– Крузель! – провозгласил дядюшка Афанасий Андреевич.

Илья замер, ловя сигнал к началу. Солист Тишка поднес кларнет к губам и стал белее нотных листов.

– Крузель! – повторил дядюшка, осматриваясь по сторонам, и, убедившись в должном внимании, поднял платок с особенной торжественностью: – Господина Крузеля квартет с кларнетом!

Дядюшка взмахнул платком.

Все было так, как всегда. День, столь благополучный по началу, не предвещал и теперь никаких чрезвычайных происшествий. К тому же и музыканты играли квартет с кларнетом без сучка и задоринки.

И вдруг, без всяких видимых причин, Евгения Андреевна тревожно склонилась к сыну:

– Что с тобой, Мишель?

– Право, маменька, ничего!..

– Уж не занемог ли ты?

– Ничуть, – ответил Мишель, едва выговаривая слова, – я совсем здоров!

– Но что же с тобой, дружок?

– Право, маменька, ничего…

Он взглянул на Евгению Андреевну умоляюще, чтобы матушка оставила его в покое.

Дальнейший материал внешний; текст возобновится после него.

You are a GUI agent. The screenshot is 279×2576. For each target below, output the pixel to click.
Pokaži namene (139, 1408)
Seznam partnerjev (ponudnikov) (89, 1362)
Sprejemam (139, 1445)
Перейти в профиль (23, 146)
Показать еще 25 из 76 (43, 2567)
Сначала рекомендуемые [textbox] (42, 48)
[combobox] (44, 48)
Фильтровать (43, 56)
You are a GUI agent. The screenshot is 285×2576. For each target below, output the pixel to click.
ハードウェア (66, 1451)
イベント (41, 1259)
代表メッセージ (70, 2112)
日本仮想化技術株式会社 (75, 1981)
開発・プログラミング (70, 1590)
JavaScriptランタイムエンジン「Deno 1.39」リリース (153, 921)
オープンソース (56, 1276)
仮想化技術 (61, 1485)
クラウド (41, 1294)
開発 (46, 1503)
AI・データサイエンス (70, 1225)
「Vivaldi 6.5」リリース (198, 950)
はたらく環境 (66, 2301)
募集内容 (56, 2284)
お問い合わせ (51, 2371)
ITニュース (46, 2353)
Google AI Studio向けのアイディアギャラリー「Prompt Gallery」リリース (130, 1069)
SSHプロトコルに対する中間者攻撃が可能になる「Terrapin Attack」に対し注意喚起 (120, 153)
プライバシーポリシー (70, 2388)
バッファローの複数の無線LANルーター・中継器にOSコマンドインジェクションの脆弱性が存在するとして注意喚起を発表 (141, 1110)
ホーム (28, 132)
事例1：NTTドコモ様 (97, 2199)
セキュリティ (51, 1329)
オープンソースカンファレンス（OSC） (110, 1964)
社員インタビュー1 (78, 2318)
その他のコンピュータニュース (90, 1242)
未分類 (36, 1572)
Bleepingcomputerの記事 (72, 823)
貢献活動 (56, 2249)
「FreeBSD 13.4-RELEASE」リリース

Но до окончания квартета так и не мог преодолеть странной лихорадки. Эта лихорадка совсем не походила на недуг, но била нещадно. Дыхание стеснилось в груди. Мальчик в самом деле дрожал. Еще никогда в жизни он не испытывал такого томительно-сладостного состояния.

По счастью, гости отвлекли матушку от Мишеля. А едва кончился квартет, Мишель незаметно выскользнул из залы, пробрался в детскую и сел на любимое свое место у печки, подавленный и пораженный, объятый восторгом.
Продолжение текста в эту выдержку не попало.